─── The records
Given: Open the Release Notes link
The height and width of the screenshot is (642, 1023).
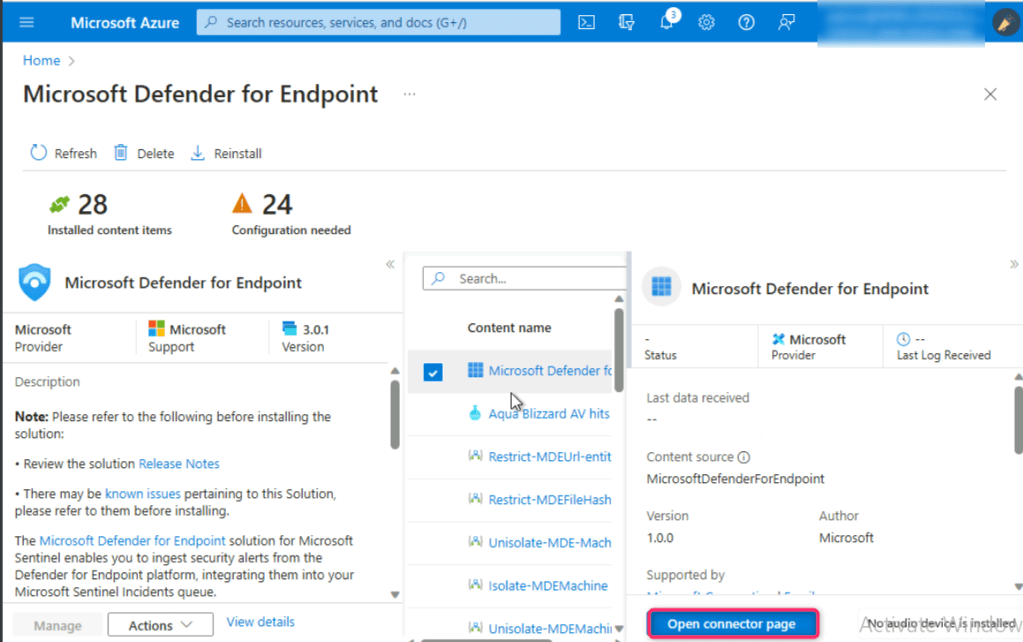Looking at the screenshot, I should click(x=179, y=464).
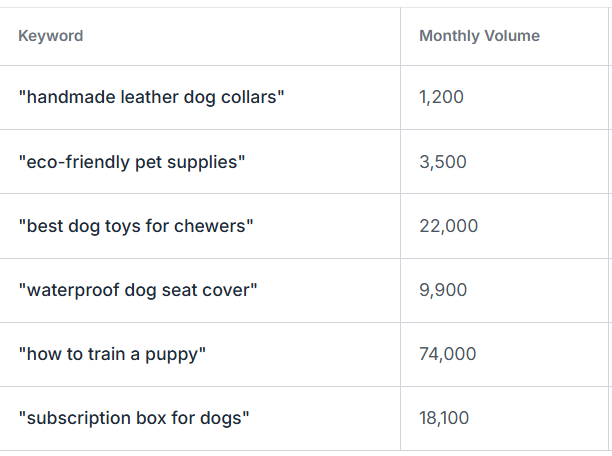Click the divider between Keyword and Monthly Volume headers
This screenshot has width=612, height=456.
pos(400,36)
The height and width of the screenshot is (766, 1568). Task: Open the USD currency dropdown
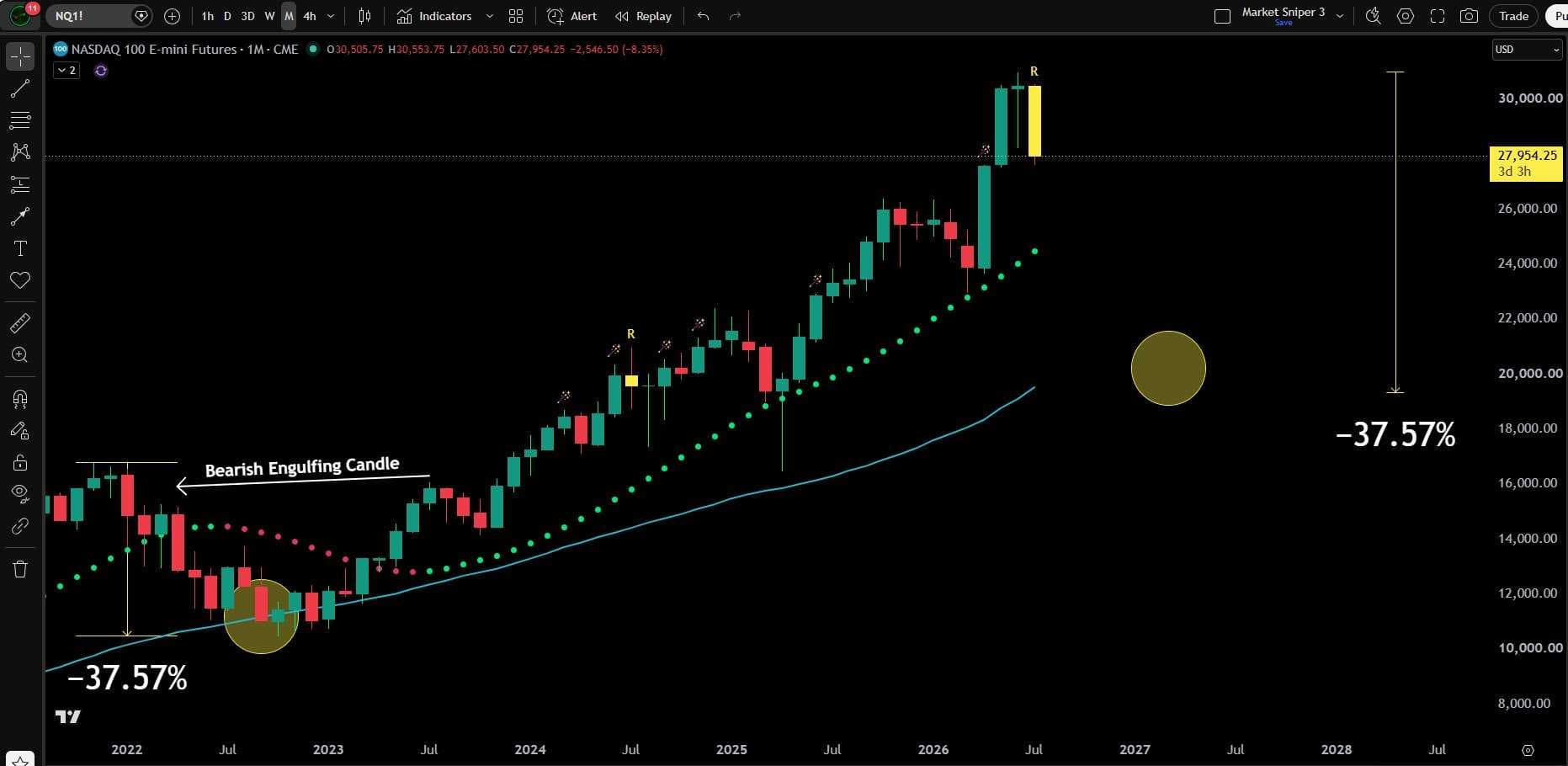[1527, 50]
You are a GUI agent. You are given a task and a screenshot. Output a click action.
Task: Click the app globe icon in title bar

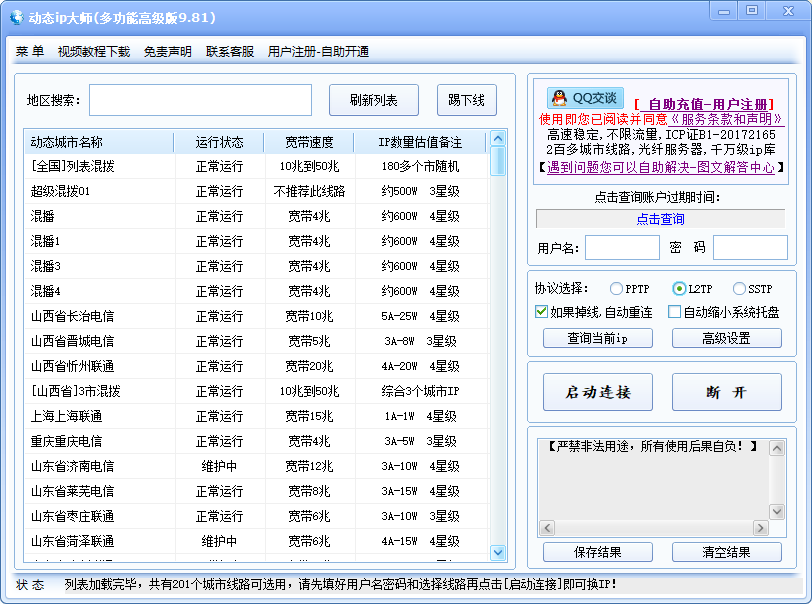pos(15,17)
──────
_What you will do_: Could you retype exactly, and only, the lines running from the one with "The height and width of the screenshot is (642, 1023)." to the last line of the listing, while leaving any pictures out?

_Solved exercise_:
The height and width of the screenshot is (642, 1023).
Looking at the screenshot, I should click(x=179, y=464).
Click the divider between Keyword and Monthly Volume headers
This screenshot has width=612, height=456.
pos(400,36)
The height and width of the screenshot is (766, 1568). Task: Open the USD currency dropdown
[1527, 50]
You are a GUI agent. You are given a task and a screenshot. Output a click action.
Task: Click the app globe icon in title bar

pos(15,17)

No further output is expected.